因此,本研究應用TAC構建壓力超負荷誘導的心肌肥厚動物模型;而另一方面又在體外采用多種因素誘導NCMs發生肥大表型,檢測CRT、心肌肥大及ERS標志物基因表達變化。結果觀察到,在心肌肥厚大鼠心肌組織及體外肥大的NCMs中,ERS指標均明顯升高,同時CRT表達亦上調。進一步,我們用ERS抑制劑ATO以及CRT-siRNA分別抑制ERS和CRT的表達,觀察到ATO治療后,TAC大鼠心肌組織肥厚程度明顯減輕,且CRT表達降低。在體外誘導肥大的NCMs中,通過RNA干擾技術沉默CRT基因表達后,也能緩解心肌細胞的肥大程度,但ERS指標無明顯變化。

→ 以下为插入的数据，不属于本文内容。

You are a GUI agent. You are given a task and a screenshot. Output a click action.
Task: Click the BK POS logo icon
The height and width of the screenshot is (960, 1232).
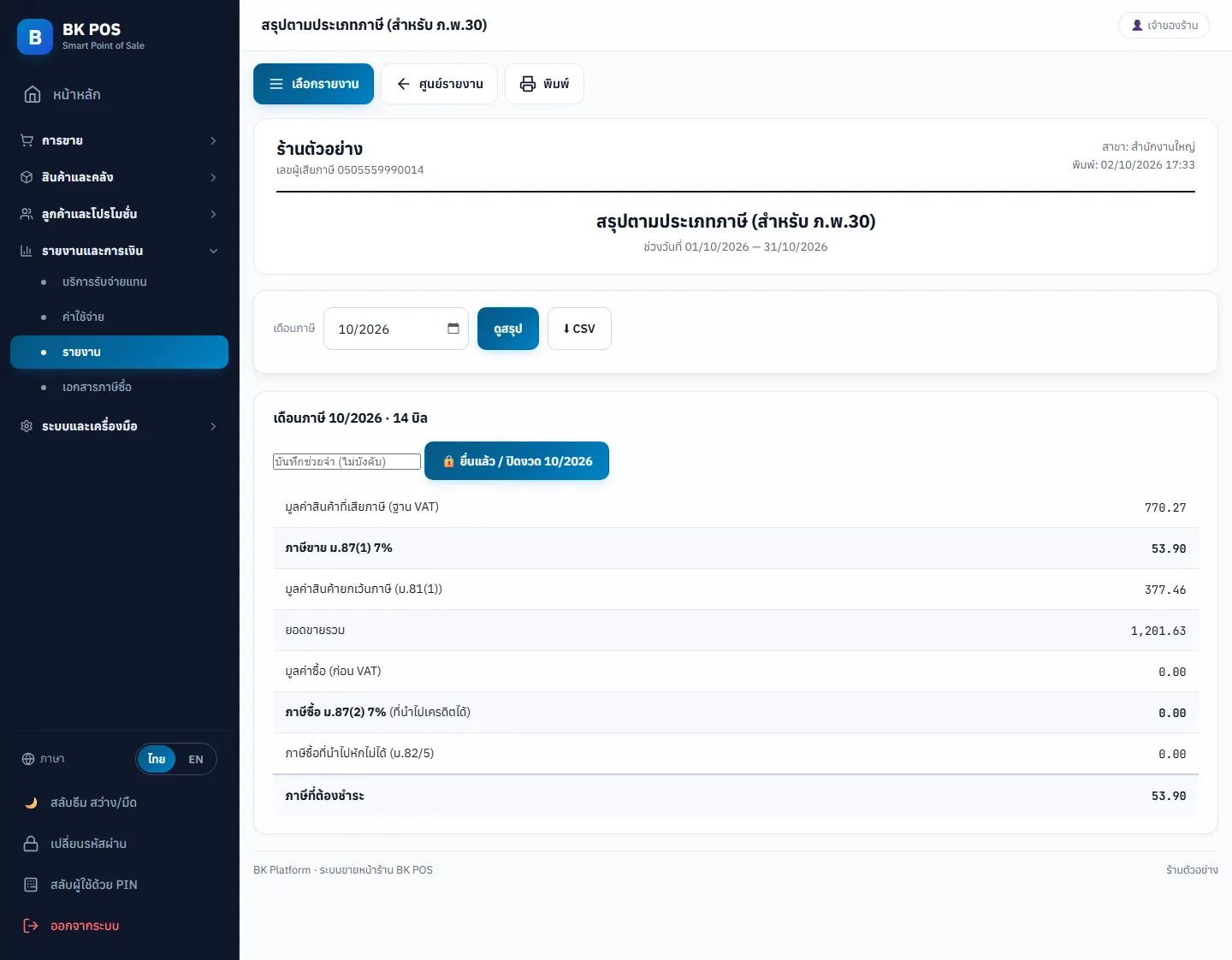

文獻報道,心肌缺血后期,CRT持續高表達會加重梗死后心肌肥大引起的心功能損傷[12]。Lee等[13]人發現,在成年鼠心臟中過表達CRT可以導致擴張性心肌病。CRT可激活鈣調磷酸酶(calcineurin,CaN),而CaN通過一系列信號途徑引起心肌病理性肥大[4]。但是,單虎等[14]的研究表明,CRT表達的上調參與了心肌細胞肥大的發病過程,并可能在心肌肥大向失代償轉變的過程中發揮一定保護作用。此外,有研究表明,過表達外源性CRT,可通過降低ERS程度對心肌細胞發揮保護作用[15]。而近期的文獻報道,CRT是miR-455的靶基因之一,miR-455可以對CRT進行負調控。在小鼠心肌肥厚初期(TAC術后2周),給予miR-455(即降低CRT表達)會加重心肌肥厚程度,但在心肌肥厚后期(TAC術后4周),給予miR-455則可明顯抑制心肌纖維化及細胞凋亡,減輕心肌重塑水平[1]。綜上所述,CRT在心肌肥厚中的作用究竟如何目前存在爭議,這可能與心肌肥厚及受損的程度、階段等有關,我們推測在心肌細胞損傷早期,CRT表達上調是保護性作用,而在損傷后期,CRT高表達則可能變為不利因素。
本研究觀察到在各種刺激因素引起心肌肥大過程中,ERS可能通過調控CRT的表達介導心肌細胞肥大,而沉默CRT的表達則可緩解心肌細胞肥大程度。因此,CRT可能是治療心肌肥厚后期(心肌纖維化)、心肌細胞凋亡的潛在靶點。